ASSIGNMENT >> Print every line below. Match each one exactly.
WORKING DATA below:
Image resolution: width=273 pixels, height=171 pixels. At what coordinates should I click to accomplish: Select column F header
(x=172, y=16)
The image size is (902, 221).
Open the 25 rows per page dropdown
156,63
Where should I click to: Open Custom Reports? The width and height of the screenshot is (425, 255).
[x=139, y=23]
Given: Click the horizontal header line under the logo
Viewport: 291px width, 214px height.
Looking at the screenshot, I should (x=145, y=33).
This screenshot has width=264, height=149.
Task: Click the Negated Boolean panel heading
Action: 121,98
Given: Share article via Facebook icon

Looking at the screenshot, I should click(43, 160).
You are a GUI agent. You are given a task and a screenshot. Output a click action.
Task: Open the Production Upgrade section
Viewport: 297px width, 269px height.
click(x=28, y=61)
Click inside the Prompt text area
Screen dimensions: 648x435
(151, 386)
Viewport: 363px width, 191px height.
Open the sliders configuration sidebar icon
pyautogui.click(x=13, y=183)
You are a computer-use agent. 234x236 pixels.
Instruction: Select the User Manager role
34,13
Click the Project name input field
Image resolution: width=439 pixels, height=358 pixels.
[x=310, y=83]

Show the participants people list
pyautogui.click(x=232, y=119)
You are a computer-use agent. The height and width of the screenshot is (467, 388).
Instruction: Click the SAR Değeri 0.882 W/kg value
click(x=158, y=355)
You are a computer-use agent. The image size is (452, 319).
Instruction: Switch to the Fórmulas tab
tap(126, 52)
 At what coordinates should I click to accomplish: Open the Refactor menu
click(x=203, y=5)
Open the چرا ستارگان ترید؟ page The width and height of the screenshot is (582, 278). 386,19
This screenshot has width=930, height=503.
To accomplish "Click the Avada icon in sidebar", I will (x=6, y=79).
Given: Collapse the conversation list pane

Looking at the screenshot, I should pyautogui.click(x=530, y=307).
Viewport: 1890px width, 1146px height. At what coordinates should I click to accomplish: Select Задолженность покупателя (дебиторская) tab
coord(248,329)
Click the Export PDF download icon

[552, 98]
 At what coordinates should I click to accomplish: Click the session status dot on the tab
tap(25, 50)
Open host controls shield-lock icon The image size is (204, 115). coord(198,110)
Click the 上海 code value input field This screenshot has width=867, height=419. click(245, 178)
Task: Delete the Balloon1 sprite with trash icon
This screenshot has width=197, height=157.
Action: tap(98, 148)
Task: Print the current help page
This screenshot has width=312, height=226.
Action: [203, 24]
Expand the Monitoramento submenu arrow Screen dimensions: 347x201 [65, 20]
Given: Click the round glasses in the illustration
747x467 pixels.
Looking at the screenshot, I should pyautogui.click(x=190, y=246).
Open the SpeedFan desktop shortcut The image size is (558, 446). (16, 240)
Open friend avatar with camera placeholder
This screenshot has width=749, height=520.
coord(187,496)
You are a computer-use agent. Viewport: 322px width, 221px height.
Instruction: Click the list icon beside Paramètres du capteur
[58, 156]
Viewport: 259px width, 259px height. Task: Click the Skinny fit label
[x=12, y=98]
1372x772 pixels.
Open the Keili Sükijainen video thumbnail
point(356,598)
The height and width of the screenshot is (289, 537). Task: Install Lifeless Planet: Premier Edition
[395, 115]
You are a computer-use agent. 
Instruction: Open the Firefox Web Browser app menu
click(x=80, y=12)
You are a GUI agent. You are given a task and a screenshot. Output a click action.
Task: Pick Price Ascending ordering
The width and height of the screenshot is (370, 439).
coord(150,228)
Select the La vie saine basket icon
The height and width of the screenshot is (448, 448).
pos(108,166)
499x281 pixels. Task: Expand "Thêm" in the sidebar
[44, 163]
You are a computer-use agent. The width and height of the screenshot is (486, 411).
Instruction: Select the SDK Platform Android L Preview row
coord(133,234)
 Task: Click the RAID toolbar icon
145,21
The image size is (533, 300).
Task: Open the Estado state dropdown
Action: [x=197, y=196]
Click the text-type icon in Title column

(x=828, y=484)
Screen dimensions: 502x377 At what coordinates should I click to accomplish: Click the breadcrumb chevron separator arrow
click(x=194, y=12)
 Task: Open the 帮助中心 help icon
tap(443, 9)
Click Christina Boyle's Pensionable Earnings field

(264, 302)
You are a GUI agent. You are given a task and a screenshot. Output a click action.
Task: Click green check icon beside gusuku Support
End of WORKING DATA.
FINISHED EXERCISE >>
Image resolution: width=273 pixels, height=171 pixels. At what coordinates should I click to accomplish: Select column F header
(x=172, y=16)
The image size is (902, 221).
Open the 25 rows per page dropdown
156,63
Where should I click to: Open Custom Reports? The width and height of the screenshot is (425, 255).
[x=139, y=23]
Given: Click the horizontal header line under the logo
Viewport: 291px width, 214px height.
Looking at the screenshot, I should (x=145, y=33).
This screenshot has width=264, height=149.
Task: Click the Negated Boolean panel heading
Action: 121,98
Given: Share article via Facebook icon

Looking at the screenshot, I should click(43, 160).
You are a GUI agent. You are given a task and a screenshot. Output a click action.
Task: Open the Production Upgrade section
Viewport: 297px width, 269px height.
click(x=28, y=61)
Click inside the Prompt text area
Screen dimensions: 648x435
(151, 386)
Viewport: 363px width, 191px height.
Open the sliders configuration sidebar icon
pyautogui.click(x=13, y=183)
You are a computer-use agent. 234x236 pixels.
Instruction: Select the User Manager role
34,13
Click the Project name input field
Image resolution: width=439 pixels, height=358 pixels.
[x=310, y=83]

Show the participants people list
pyautogui.click(x=232, y=119)
You are a computer-use agent. The height and width of the screenshot is (467, 388).
Instruction: Click the SAR Değeri 0.882 W/kg value
click(x=158, y=355)
You are a computer-use agent. The image size is (452, 319).
Instruction: Switch to the Fórmulas tab
tap(126, 52)
 At what coordinates should I click to accomplish: Open the Refactor menu
click(x=203, y=5)
Open the چرا ستارگان ترید؟ page The width and height of the screenshot is (582, 278). 386,19
This screenshot has width=930, height=503.
To accomplish "Click the Avada icon in sidebar", I will (x=6, y=79).
Given: Collapse the conversation list pane

Looking at the screenshot, I should pyautogui.click(x=530, y=307).
Viewport: 1890px width, 1146px height. At what coordinates should I click to accomplish: Select Задолженность покупателя (дебиторская) tab
coord(248,329)
Click the Export PDF download icon

[552, 98]
 At what coordinates should I click to accomplish: Click the session status dot on the tab
tap(25, 50)
Open host controls shield-lock icon The image size is (204, 115). coord(198,110)
Click the 上海 code value input field This screenshot has width=867, height=419. click(245, 178)
Task: Delete the Balloon1 sprite with trash icon
This screenshot has width=197, height=157.
Action: tap(98, 148)
Task: Print the current help page
This screenshot has width=312, height=226.
Action: [203, 24]
Expand the Monitoramento submenu arrow Screen dimensions: 347x201 [65, 20]
Given: Click the round glasses in the illustration
747x467 pixels.
Looking at the screenshot, I should pyautogui.click(x=190, y=246).
Open the SpeedFan desktop shortcut The image size is (558, 446). (16, 240)
Open friend avatar with camera placeholder
This screenshot has width=749, height=520.
coord(187,496)
You are a computer-use agent. Viewport: 322px width, 221px height.
Instruction: Click the list icon beside Paramètres du capteur
[58, 156]
Viewport: 259px width, 259px height. Task: Click the Skinny fit label
[x=12, y=98]
1372x772 pixels.
Open the Keili Sükijainen video thumbnail
point(356,598)
The height and width of the screenshot is (289, 537). Task: Install Lifeless Planet: Premier Edition
[395, 115]
You are a computer-use agent. 
Instruction: Open the Firefox Web Browser app menu
click(x=80, y=12)
You are a GUI agent. You are given a task and a screenshot. Output a click action.
Task: Pick Price Ascending ordering
The width and height of the screenshot is (370, 439).
coord(150,228)
Select the La vie saine basket icon
The height and width of the screenshot is (448, 448).
pos(108,166)
499x281 pixels. Task: Expand "Thêm" in the sidebar
[44, 163]
You are a computer-use agent. The width and height of the screenshot is (486, 411).
Instruction: Select the SDK Platform Android L Preview row
coord(133,234)
 Task: Click the RAID toolbar icon
145,21
The image size is (533, 300).
Task: Open the Estado state dropdown
Action: [x=197, y=196]
Click the text-type icon in Title column

(x=828, y=484)
Screen dimensions: 502x377 At what coordinates should I click to accomplish: Click the breadcrumb chevron separator arrow
click(x=194, y=12)
 Task: Open the 帮助中心 help icon
tap(443, 9)
Click Christina Boyle's Pensionable Earnings field

(264, 302)
You are a GUI agent. You are given a task and a screenshot. Output a click action.
Task: Click green check icon beside gusuku Support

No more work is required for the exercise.